Norwegians may be taking the lead in “green” car sales, but they’re keeping their gas hogs, too…
When cornered by curious free-thinking types, political climate zealots often point to the beautiful, progressive country of Norway as the standard to achieve. And what a tremendous record they have in combating the fossil fuel spouting carbon emissions. In the past year, 49.8 % of all cars purchased in the country are electric vehicles (EVs) – not hybrid.
Norway, with a population of only five million people, is now the world’s third-largest electric car market.
And Norway smokes the countries one would expect to lead the charge. For instance, only 2.1% of new cars registered in the US last year were EVs and, scraping the bottom of the barrel, our climate justice warriors across the pond – the European Union – are showing a depressing sales number of 0.9 %.
The Greenbacks In Green Politics
The real scoop is not all as favorable for eliminating fossil fuels as it is nuanced for public viewing. It seems that the government in Oslo is re-appropriating billions of oil export dollars to offset weight, Co2 taxes, and fees of Tesla cars entering the country for purchase.
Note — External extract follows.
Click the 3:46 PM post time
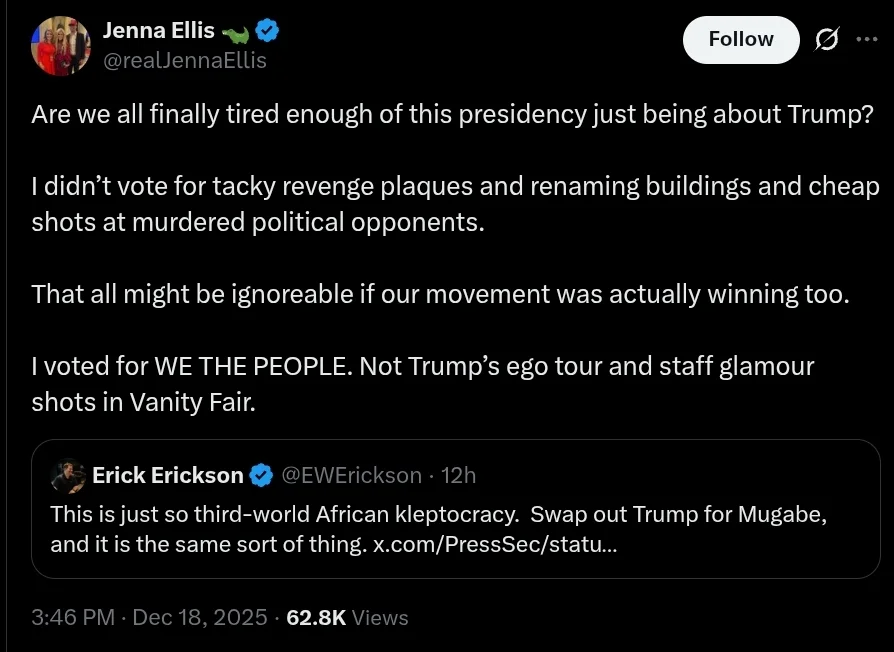(x=73, y=617)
By comparison, the typical Audi entering Norway after government add-ons costs the consumer about $35,000. The Tesla – a $75,000 vehicle – is selling for less.
A major part of this gig is that purchasers are elevated to near super special road warriors – buy an electric car and receive the benefits of lower road tax, zip through toll roads without tossing a kroner into the change basket, and land free parking spots on ferries – well, pretty much free parking everywhere.
Yet this $2 billion yearly “incentive” isn’t taking regular combustion engines off the roads. Instead, folks with gas guzzlers are taking advantage of the government program to add a vehicle to their collection. Two-thirds of purchasers haven’t unloaded their carbon belching climate destroyers – they are still on the roads. As for Norwegians opting for the one-car garage, well, they stick to the good old-fashioned fossil fuel models.